Sony Pictures Entertainment remains in a state of breach and is actively losing files to Russian mercenary hackers, according to U.S. security intelligence firm Taia Global. A team of Russian hackers gained access to Sony Pictures Entertainment Culver City network in late 2014 by sending spear phishing emails to Sony employees in Russia, India and other parts of Asia. Those emails contained an attached .pdf document that was loaded with a Remote Access Trojan (RAT).
Once Sony employees' computers were infected, the hackers used advanced pivoting techniques to gain access to the Sony Pictures Entertainment network in Culver City CA where they continue to have access as of today, according to this report.
The report raises questions about the sources and methods used by Sony’s investigators and the U.S. government who failed to identify the identity of the hackers. The report provides evidence that suggests two possibilities:
One - that Russian hackers and North Korean hackers ran separate attacks simultaneously against Sony Pictures Entertainment.
Two - that the North Korean government’s denial of involvement in the Sony breach is accurate; meaning that they had nothing to do with the Sony attack, that other hackers did, and at least one or more of those that did were Russian.

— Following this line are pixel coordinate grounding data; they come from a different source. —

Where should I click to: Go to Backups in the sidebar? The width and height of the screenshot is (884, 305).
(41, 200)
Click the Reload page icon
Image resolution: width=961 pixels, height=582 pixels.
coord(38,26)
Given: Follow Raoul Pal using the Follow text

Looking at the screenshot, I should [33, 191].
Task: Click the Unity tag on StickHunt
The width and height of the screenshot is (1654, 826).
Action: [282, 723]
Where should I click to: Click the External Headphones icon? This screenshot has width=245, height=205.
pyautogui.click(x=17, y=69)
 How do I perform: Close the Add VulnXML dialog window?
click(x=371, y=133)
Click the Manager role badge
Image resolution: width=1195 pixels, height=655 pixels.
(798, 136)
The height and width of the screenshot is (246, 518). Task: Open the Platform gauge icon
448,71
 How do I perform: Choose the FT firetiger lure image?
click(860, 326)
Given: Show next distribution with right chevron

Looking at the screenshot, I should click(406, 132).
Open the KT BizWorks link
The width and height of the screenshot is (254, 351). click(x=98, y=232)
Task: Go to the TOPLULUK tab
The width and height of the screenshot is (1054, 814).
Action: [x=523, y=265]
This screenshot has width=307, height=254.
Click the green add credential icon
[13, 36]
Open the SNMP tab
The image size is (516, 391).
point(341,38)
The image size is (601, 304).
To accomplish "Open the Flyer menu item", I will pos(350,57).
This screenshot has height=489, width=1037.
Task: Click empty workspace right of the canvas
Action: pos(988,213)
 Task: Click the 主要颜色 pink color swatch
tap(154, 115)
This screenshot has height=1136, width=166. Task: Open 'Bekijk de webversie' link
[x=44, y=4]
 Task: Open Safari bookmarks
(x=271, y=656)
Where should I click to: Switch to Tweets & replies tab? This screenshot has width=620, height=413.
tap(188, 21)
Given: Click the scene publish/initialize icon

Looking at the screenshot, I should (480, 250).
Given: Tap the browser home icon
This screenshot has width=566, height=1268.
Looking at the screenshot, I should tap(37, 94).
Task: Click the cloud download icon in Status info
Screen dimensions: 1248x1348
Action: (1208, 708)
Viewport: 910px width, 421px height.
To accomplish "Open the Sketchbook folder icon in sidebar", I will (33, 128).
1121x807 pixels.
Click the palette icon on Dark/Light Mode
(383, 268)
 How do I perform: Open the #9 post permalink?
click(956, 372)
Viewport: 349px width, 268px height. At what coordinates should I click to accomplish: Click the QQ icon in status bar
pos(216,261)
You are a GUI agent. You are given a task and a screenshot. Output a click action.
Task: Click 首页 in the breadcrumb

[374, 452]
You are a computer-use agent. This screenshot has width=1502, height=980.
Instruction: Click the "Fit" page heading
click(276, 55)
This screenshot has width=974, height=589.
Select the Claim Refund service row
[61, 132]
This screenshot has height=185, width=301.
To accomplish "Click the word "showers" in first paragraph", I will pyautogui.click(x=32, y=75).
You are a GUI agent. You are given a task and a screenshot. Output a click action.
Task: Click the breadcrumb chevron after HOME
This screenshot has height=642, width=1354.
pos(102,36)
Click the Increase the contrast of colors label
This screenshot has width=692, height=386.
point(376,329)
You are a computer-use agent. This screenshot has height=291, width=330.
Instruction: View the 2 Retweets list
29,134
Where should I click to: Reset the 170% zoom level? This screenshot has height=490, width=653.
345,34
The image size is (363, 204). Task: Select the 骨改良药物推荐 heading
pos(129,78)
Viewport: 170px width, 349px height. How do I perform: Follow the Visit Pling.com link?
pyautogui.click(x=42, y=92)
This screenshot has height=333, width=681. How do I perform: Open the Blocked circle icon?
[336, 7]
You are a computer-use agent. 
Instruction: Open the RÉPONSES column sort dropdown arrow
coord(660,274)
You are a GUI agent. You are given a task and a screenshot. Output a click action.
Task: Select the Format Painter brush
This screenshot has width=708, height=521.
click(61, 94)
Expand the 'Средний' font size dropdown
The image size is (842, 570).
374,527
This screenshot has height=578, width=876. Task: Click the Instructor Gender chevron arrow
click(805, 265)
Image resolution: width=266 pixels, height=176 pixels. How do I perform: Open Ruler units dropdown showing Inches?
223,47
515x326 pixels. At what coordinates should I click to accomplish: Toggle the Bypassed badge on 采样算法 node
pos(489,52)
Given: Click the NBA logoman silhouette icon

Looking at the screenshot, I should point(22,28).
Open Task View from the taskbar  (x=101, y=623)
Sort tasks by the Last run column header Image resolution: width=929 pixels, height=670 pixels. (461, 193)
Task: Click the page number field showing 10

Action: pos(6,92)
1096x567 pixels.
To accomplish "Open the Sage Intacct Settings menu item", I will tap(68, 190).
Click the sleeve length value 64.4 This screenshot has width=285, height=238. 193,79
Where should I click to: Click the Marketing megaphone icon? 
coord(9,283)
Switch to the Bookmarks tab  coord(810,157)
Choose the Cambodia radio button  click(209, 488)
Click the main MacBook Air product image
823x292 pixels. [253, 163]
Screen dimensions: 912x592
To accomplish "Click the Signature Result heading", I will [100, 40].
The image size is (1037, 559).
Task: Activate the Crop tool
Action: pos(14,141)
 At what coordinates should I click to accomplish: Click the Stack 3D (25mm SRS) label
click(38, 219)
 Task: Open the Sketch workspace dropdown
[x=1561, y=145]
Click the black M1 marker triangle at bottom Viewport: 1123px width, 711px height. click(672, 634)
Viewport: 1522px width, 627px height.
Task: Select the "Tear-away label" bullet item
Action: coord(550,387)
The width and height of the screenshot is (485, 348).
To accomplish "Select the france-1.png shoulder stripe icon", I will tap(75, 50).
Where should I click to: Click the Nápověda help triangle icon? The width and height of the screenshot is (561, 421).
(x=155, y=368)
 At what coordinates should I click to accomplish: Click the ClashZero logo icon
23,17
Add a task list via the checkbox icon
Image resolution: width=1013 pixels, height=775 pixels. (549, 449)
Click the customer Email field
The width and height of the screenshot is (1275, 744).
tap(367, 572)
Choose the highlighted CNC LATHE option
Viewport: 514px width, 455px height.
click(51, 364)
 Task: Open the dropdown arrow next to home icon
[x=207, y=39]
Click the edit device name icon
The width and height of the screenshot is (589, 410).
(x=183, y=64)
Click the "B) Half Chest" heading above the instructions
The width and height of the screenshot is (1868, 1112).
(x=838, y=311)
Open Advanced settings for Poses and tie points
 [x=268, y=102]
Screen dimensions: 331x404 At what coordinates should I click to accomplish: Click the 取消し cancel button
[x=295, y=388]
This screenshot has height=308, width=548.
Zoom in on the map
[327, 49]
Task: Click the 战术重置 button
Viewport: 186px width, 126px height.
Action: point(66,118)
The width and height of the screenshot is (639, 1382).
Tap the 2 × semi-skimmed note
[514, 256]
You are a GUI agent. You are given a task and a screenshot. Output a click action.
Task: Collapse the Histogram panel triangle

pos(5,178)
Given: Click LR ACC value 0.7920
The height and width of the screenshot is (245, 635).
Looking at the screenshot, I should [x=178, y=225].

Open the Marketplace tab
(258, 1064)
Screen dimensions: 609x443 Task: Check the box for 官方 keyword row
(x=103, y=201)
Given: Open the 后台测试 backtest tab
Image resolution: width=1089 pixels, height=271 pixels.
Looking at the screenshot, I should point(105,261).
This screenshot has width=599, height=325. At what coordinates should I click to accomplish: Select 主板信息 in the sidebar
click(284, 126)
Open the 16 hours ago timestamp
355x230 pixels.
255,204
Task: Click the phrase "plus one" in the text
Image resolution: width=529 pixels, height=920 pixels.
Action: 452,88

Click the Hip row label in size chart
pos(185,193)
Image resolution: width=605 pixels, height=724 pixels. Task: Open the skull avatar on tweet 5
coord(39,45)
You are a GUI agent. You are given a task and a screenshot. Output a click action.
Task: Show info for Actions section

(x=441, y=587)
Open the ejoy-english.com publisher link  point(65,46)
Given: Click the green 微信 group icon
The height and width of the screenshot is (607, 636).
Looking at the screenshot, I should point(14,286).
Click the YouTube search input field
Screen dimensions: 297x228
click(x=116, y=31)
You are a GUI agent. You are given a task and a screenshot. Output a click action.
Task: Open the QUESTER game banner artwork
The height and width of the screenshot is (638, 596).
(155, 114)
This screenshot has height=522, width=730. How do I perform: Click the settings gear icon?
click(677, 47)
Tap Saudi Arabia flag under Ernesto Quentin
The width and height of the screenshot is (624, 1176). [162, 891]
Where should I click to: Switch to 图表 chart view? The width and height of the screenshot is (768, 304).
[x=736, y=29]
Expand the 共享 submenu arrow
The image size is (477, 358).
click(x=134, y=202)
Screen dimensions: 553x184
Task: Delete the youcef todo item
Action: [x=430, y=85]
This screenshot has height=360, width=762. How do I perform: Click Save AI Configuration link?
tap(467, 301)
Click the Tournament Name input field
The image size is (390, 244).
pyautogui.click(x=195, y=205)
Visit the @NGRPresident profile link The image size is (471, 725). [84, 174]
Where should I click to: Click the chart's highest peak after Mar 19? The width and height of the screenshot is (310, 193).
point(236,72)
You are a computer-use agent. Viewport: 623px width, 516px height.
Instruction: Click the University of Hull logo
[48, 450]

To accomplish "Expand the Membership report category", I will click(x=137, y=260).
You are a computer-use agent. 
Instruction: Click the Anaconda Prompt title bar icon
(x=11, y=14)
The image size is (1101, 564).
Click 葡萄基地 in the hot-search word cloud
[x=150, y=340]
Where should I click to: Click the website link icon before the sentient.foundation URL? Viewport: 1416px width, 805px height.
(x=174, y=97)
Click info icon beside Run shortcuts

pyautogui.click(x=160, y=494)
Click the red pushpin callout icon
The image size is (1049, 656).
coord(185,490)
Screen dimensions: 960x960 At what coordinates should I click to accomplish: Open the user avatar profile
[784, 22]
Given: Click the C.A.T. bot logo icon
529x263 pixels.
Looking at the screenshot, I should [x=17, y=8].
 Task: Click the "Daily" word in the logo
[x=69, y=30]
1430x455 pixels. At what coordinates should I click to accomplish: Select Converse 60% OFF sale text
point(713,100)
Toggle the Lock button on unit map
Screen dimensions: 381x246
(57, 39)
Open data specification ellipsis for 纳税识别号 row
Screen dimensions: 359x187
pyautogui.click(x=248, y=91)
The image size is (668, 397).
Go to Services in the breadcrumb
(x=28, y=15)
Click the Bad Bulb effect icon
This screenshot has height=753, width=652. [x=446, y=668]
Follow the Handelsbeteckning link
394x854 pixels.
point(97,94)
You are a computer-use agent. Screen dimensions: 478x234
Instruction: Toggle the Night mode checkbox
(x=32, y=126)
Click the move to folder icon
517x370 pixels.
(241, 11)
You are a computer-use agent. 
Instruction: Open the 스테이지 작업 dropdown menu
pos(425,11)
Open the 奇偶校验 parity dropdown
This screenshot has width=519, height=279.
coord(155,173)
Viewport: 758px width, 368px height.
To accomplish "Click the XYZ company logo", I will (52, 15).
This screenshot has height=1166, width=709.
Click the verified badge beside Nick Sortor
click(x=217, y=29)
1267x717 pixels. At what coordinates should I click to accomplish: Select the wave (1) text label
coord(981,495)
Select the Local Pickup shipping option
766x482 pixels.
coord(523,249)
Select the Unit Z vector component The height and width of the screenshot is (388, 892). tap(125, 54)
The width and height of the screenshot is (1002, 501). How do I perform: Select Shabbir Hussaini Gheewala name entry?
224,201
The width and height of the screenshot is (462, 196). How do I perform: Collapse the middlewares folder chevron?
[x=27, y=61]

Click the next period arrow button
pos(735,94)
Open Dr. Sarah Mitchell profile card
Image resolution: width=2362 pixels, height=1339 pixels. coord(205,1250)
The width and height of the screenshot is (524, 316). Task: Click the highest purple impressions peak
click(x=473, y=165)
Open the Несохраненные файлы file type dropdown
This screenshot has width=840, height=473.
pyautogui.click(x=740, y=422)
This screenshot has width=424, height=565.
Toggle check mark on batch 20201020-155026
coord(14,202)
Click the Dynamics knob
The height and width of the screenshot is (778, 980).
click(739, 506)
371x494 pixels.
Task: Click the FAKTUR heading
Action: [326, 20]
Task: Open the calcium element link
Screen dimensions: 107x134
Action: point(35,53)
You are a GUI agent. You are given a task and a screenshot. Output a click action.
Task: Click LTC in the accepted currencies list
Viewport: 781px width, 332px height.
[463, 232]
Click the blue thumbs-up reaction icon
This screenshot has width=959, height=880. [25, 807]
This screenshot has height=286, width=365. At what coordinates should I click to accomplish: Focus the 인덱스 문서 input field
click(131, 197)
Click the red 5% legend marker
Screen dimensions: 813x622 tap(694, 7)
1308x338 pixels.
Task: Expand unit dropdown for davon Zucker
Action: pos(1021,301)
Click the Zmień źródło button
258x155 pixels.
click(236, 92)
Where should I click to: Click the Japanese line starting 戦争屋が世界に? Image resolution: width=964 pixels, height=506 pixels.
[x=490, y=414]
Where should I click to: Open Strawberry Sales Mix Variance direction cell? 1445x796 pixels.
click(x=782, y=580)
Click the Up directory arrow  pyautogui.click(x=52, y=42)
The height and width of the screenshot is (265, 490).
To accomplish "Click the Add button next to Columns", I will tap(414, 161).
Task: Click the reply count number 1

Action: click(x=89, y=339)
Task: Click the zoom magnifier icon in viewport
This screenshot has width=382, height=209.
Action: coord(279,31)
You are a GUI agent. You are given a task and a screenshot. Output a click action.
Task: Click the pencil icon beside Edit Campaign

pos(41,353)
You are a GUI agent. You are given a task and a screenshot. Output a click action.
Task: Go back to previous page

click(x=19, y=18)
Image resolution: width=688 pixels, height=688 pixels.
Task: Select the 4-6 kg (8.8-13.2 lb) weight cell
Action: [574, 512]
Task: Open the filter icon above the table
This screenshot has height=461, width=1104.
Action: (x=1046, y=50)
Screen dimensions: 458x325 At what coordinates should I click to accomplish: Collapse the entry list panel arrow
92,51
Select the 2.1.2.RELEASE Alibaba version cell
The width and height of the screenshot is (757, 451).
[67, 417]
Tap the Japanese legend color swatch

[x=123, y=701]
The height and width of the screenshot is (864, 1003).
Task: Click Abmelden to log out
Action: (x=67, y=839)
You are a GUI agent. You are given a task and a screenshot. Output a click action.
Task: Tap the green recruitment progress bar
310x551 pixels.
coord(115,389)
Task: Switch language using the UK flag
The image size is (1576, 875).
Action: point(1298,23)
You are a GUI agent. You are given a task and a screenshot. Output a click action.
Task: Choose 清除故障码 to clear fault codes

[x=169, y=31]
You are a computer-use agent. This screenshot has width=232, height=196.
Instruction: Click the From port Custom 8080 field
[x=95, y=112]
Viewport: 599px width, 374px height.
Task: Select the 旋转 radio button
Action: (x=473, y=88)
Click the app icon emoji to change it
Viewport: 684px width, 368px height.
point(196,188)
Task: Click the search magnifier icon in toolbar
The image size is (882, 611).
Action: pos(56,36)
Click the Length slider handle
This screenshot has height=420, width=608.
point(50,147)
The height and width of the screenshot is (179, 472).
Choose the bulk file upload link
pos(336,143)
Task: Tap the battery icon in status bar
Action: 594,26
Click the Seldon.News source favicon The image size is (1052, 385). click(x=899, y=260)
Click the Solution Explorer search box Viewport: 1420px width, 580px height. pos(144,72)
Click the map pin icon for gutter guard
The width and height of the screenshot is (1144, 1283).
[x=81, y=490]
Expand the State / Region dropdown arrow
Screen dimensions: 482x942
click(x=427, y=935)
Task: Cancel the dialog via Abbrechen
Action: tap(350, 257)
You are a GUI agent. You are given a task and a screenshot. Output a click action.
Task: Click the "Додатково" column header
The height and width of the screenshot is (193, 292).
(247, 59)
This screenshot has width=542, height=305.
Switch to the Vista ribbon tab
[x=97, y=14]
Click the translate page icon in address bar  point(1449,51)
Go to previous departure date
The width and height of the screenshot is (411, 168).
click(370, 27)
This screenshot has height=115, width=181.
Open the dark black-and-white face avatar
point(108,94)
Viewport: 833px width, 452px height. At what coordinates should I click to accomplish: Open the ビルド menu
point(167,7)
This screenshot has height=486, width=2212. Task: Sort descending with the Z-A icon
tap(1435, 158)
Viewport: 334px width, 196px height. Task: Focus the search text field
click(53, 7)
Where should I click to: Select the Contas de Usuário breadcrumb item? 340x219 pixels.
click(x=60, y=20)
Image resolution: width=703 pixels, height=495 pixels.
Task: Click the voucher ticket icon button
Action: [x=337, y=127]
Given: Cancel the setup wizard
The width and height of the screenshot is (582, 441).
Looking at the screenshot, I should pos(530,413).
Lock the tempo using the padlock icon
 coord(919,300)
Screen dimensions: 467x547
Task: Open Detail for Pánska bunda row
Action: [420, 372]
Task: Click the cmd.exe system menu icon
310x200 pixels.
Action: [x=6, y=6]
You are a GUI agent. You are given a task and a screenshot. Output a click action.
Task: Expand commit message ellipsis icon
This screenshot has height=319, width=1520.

"Regardless of which possibility is correct, the attribution made in the Sony case failed to differentiate or even acknowledge that more than one state or non-state actor was involved," the report claims.
Furthermore, Taia Global claims that the Data Forensics and Incident Response companies hired by Sony to remediate this breach have, to date, failed to do so.
The report claims that that one or more Russian hackers were in Sony Pictures Entertainment’s network at the time of the Sony breach and continue to have access to that network today.
SPE has not provided any comment yet.